# Regular Expressions

## Introduction
A regular expression (regex) is a sequence of characters that describes a search pattern. We can use regular expressions to search for and extract data.

    Instructions
- In the code cell, assign to the variable regex a regular expression that's four characters long and matches every string in the list strings.

In [1]:
strings = ["data science", "big data", "metadata"]
reges = "data"

## Wildcards in Regular Expressions
We use the special character "." to indicate that any character can be put in its place.

    Instructions
- Assign a regular expression that is three characters long and matches every string in strings to the variable regex.

In [51]:
strings = ["bat", "robotics", "megabyte"]
regex = "b.t"

## Searching the Beginnings And Endings Of Strings
We can use the caret symbol ("^") to match the beginning of a string, and the dollar sign ("$") to match the end of a string.

    Instructions
- Assign a regular expression that's seven characters long and matches every string in strings (except for bad_string) to the variable regex.

In [5]:
strings = ["better not put too much", "butter in the", "batter"]
bad_string = "We also wouldn't want it to be bitter"
regex = "^b.tter"

## Reading and Printing the Data Set
Let's use the csv module to read and print our data file, "askreddit_2015.csv".

    Instructions

- Use the csv module to read our data set and assign it to posts_with_header.
- Use list slicing to exclude the first row, which represents the column names. Assign this sliced data set to posts.
- Use a for loop and string slicing to print the first 5 rows. See if you notice any patterns in this sample of the data set.


In [50]:
import csv
f = open("/home/aida/Desktop/Dataquest/python-intermediate/data/askreddit_2015.csv", "r")
readfile = csv.reader(f)
posts_with_header = list(readfile)
posts_with_header = posts_with_header[1:]
for row in posts_with_header[:5]:
    print(row)

['What\'s your internet "white whale", something you\'ve been searching for years to find with no luck?', '11510', '1433213314.0', '1', '26195']
["What's your favorite video that is 10 seconds or less?", '8656', '1434205517.0', '4', '8479']
['What are some interesting tests you can take to find out about yourself?', '8480', '1443409636.0', '1', '4055']
["PhD's of Reddit. What is a dumbed down summary of your thesis?", '7927', '1440188623.0', '0', '13201']
['What is cool to be good at, yet uncool to be REALLY good at?', '7711', '1440082910.0', '0', '20325']

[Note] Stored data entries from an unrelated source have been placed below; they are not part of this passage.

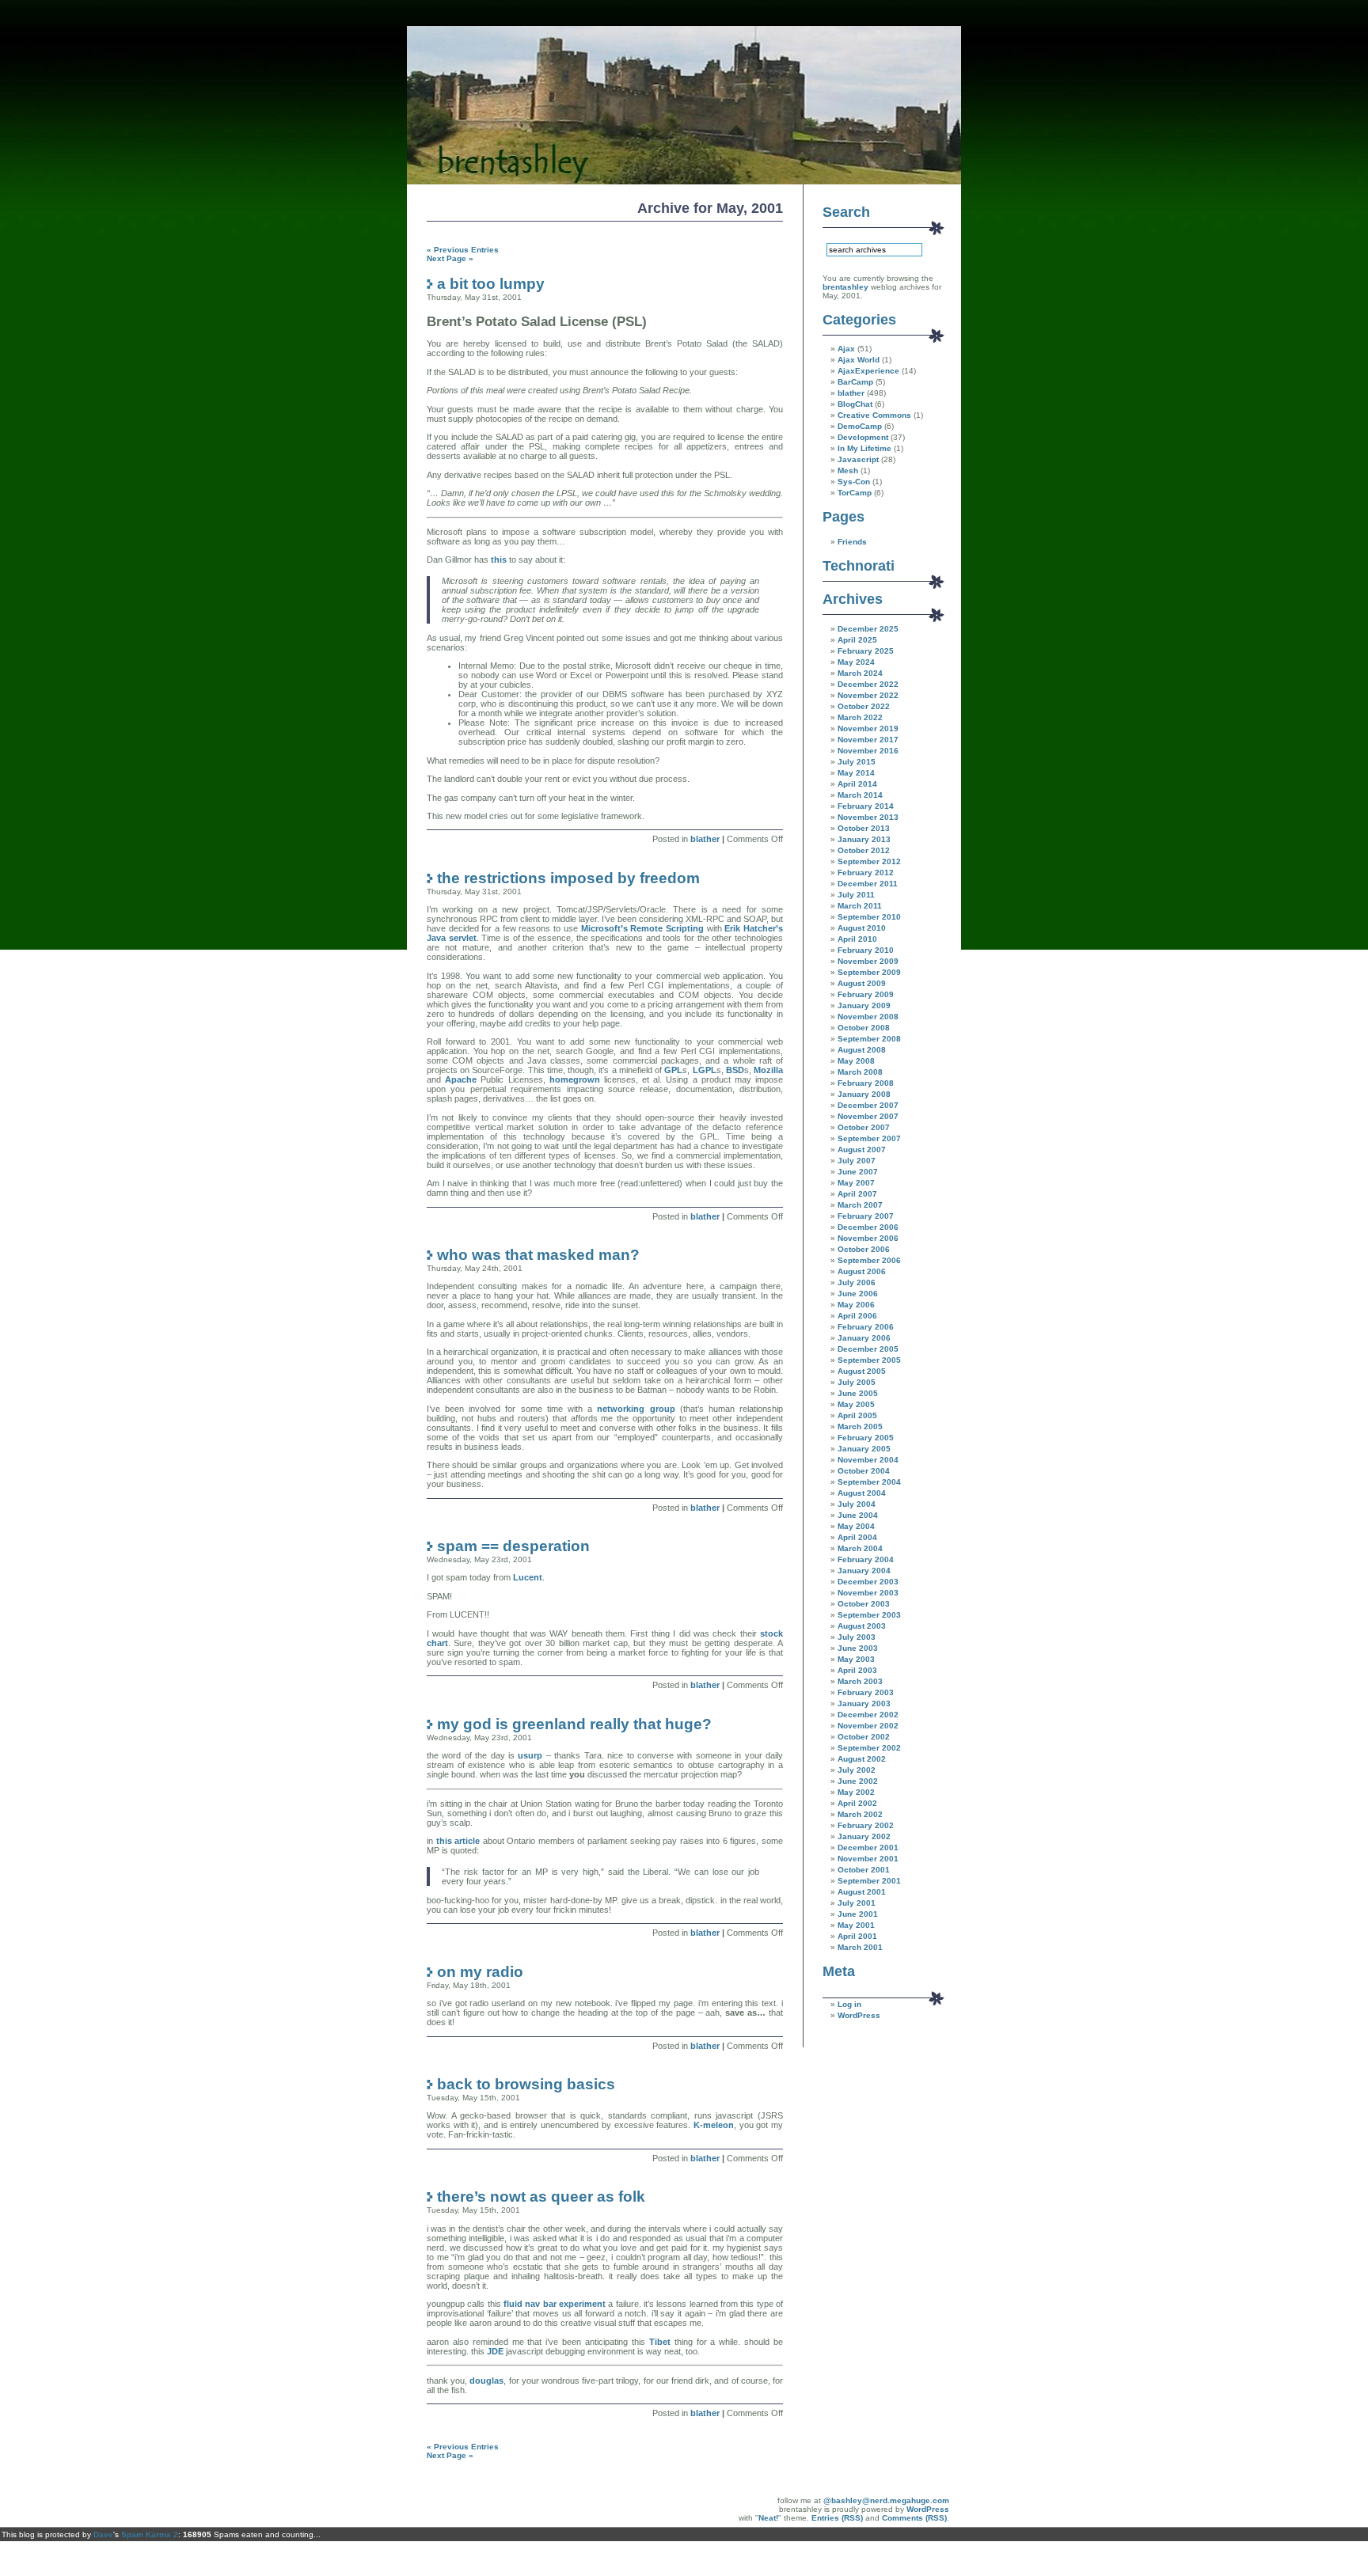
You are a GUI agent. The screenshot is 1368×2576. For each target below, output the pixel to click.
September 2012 (869, 861)
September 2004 (869, 1482)
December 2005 (868, 1349)
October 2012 (864, 850)
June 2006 (858, 1293)
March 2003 (860, 1681)
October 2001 (864, 1869)
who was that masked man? (538, 1254)
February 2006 (866, 1326)
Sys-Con (854, 481)
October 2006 (864, 1249)
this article (459, 1841)
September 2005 (869, 1360)
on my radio (480, 1971)
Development (863, 437)
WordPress (859, 2015)
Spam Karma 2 (149, 2534)
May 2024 (856, 662)
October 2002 (864, 1736)
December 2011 (868, 883)
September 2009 (869, 972)
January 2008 (864, 1094)
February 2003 (866, 1692)
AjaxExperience (868, 370)
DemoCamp (860, 426)
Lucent (527, 1577)
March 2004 (860, 1548)
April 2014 (857, 784)
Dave (103, 2534)
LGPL (704, 1070)
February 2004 (866, 1559)
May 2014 (856, 772)
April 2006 (857, 1315)
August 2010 (862, 928)
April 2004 (857, 1537)
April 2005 (857, 1415)
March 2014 (860, 795)
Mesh (848, 470)
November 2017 (868, 739)
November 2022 (868, 695)
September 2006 (869, 1260)
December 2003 (868, 1581)
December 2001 (868, 1847)
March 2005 (860, 1426)
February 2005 (866, 1437)
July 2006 (857, 1282)
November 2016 (868, 750)
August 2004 (862, 1493)
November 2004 (868, 1459)
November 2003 (868, 1592)
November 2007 (868, 1116)
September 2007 (869, 1138)
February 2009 (866, 994)
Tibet (660, 2341)
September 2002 (869, 1747)
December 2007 (868, 1105)
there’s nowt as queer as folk (541, 2196)
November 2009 (868, 961)
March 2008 (860, 1072)
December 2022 (868, 684)
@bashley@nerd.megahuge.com (886, 2500)
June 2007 (858, 1171)
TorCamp (855, 492)
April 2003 (857, 1670)
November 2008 (868, 1016)
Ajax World (859, 359)
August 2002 (862, 1759)
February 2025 (866, 651)
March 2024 (860, 673)
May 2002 (856, 1792)
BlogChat (855, 404)
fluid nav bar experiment (555, 2304)
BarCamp (855, 381)
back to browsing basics (526, 2083)
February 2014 (866, 806)
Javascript (858, 459)
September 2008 (869, 1038)
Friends (852, 541)
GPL (673, 1070)
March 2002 (860, 1814)
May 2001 (856, 1925)
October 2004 (864, 1470)
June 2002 (858, 1781)
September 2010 (869, 916)
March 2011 (860, 905)
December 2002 (868, 1714)
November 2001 (868, 1858)
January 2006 (864, 1338)
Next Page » (450, 258)
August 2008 (862, 1049)
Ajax (846, 348)
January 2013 (864, 839)
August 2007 (862, 1149)
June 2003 (858, 1648)
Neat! (768, 2517)
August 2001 (862, 1891)
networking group (638, 1408)
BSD (735, 1070)
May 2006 (856, 1304)
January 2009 (864, 1005)
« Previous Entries (463, 249)
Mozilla (768, 1070)
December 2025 (868, 628)
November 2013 (868, 817)
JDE (495, 2351)
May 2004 (856, 1526)
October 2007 (864, 1127)
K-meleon (714, 2125)
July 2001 (857, 1903)
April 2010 (857, 939)
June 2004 (858, 1515)
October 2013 (864, 828)
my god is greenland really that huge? (574, 1723)
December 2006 (868, 1227)
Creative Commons (874, 415)
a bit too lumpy (491, 283)
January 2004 (864, 1570)
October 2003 (864, 1603)
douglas (486, 2380)
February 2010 (866, 950)
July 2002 (857, 1770)
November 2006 (868, 1238)
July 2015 (857, 761)
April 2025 (857, 639)
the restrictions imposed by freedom (568, 877)
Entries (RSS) (837, 2517)
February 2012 (866, 872)
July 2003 (857, 1637)
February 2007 (866, 1216)
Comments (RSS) (914, 2517)
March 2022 (860, 717)
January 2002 (864, 1836)
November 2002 (868, 1725)
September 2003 (869, 1614)
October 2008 (864, 1027)
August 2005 (862, 1371)
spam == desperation (513, 1545)
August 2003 (862, 1626)
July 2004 (857, 1504)
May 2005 (856, 1404)
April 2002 (857, 1803)
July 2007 (857, 1160)
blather (705, 839)
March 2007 (860, 1205)
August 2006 (862, 1271)
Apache (461, 1079)
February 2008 (866, 1083)
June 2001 (858, 1914)
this (499, 559)
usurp (530, 1755)
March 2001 (860, 1947)
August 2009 (862, 983)
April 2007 (857, 1193)
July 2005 (857, 1382)
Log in (849, 2004)
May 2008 (856, 1061)
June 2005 (858, 1393)
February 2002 (866, 1825)
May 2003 (856, 1659)
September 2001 (869, 1880)
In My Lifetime (864, 448)
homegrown (574, 1079)
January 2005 (864, 1448)
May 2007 (856, 1182)
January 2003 (864, 1703)
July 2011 (856, 894)
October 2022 (864, 706)
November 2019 (868, 728)
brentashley (845, 287)
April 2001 (857, 1936)
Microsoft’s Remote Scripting (644, 928)
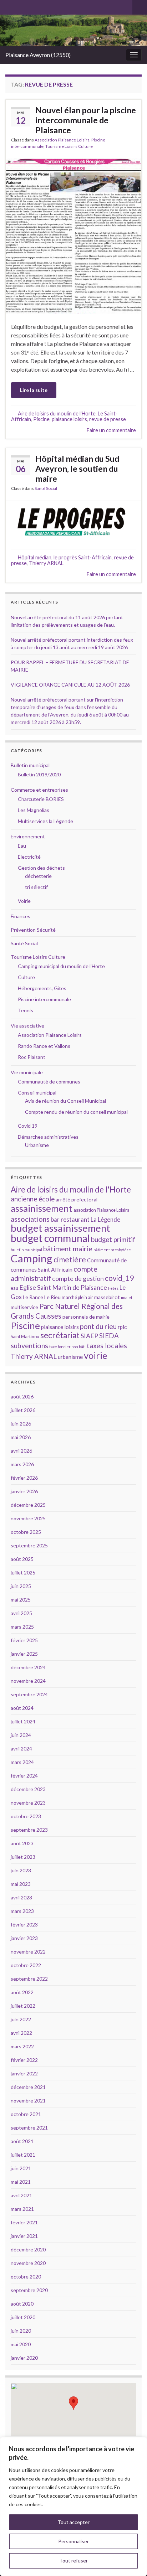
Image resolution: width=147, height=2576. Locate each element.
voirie (95, 1355)
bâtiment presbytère (112, 1249)
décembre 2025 (28, 1505)
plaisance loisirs (69, 419)
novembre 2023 (28, 1803)
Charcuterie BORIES (41, 799)
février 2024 (24, 1776)
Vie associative (27, 1026)
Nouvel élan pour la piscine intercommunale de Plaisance (85, 120)
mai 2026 (21, 1437)
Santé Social (46, 488)
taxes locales (107, 1345)
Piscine (41, 419)
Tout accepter (73, 2522)
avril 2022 (21, 2033)
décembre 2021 (28, 2087)
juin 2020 (21, 2331)
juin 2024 (21, 1735)
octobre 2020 (26, 2277)
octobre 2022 (26, 1965)
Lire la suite (33, 390)
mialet (126, 1297)
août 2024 (22, 1708)
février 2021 (24, 2222)
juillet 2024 (23, 1721)
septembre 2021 (29, 2128)
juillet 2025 (23, 1572)
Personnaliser (73, 2541)
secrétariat (60, 1335)
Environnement (28, 836)
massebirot (107, 1297)
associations (30, 1219)
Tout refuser (73, 2560)
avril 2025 (21, 1613)
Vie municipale (27, 1072)
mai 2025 (21, 1600)
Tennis (25, 1010)
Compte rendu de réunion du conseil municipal (76, 1112)
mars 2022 (22, 2046)
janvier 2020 (24, 2358)
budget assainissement (60, 1228)
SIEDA (109, 1335)
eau (14, 1288)
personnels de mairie (86, 1317)
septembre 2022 (29, 1979)
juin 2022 (21, 2019)
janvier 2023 (24, 1938)
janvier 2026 (24, 1491)
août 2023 (22, 1843)
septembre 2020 (29, 2290)
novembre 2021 (28, 2100)
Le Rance (33, 1297)
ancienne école (33, 1199)
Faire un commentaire (111, 430)
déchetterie (38, 876)
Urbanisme (37, 1145)
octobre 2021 (26, 2114)
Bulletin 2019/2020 (39, 774)
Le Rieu (52, 1297)
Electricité (29, 857)
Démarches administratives (48, 1137)
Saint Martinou (25, 1336)
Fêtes (113, 1288)
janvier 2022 (24, 2073)
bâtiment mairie (67, 1248)
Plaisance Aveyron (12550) (38, 54)
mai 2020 (21, 2344)
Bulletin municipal (30, 765)
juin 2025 (21, 1586)
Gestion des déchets (41, 868)
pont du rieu (98, 1326)
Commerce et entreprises (39, 790)
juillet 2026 (23, 1410)
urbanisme (70, 1357)
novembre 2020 (28, 2263)
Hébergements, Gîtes (42, 988)
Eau (22, 846)
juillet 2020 (23, 2317)
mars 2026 (22, 1464)
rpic (122, 1327)
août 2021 (22, 2141)
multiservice (24, 1307)
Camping (31, 1258)
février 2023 (24, 1924)
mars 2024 (22, 1762)
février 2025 (24, 1640)
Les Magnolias (33, 810)
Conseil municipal (37, 1093)
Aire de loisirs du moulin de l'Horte (57, 413)
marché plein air (77, 1297)
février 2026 (24, 1478)
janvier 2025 (24, 1654)
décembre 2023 (28, 1789)
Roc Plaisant (31, 1057)
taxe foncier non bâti (67, 1346)
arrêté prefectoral (76, 1199)
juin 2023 (21, 1870)
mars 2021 (22, 2209)
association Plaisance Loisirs (101, 1210)
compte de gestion (78, 1278)
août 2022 (22, 1992)
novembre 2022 (28, 1952)
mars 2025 (22, 1627)
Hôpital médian (34, 557)
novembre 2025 (28, 1518)
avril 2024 (21, 1748)
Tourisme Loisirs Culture (69, 146)
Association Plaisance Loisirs (62, 140)
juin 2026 (21, 1424)
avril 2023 (21, 1897)
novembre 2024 (28, 1681)
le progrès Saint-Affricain (83, 557)
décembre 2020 (28, 2249)
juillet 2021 (23, 2155)
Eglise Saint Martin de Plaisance (63, 1287)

## Counting Simple Matches in the Data Set with re()
With re.search(regex, string), we can check whether string is a match for regex. If it is, the expression will return a match object. If it isn't, it will return None. 

    Instructions

Count the number of posts in our data set that match the regex "of Reddit". Assign the count to of_reddit_count.


In [52]:
import re

of_reddit_count = 0
for row in posts_with_header:
    posts = row[0]
    if re.search("of Reddit", posts) is not None:
        of_reddit_count += 1

In [53]:
of_reddit_count

76

## Using Square Brackets to Match Multiple Characters
We use square brackets in a regex to indicate that any character within them can fill the space. 

    Instructions


- Use square bracket notation to make the code account for both capitalizations of "Reddit", and count how many posts contain "of Reddit" or "of reddit" in the title.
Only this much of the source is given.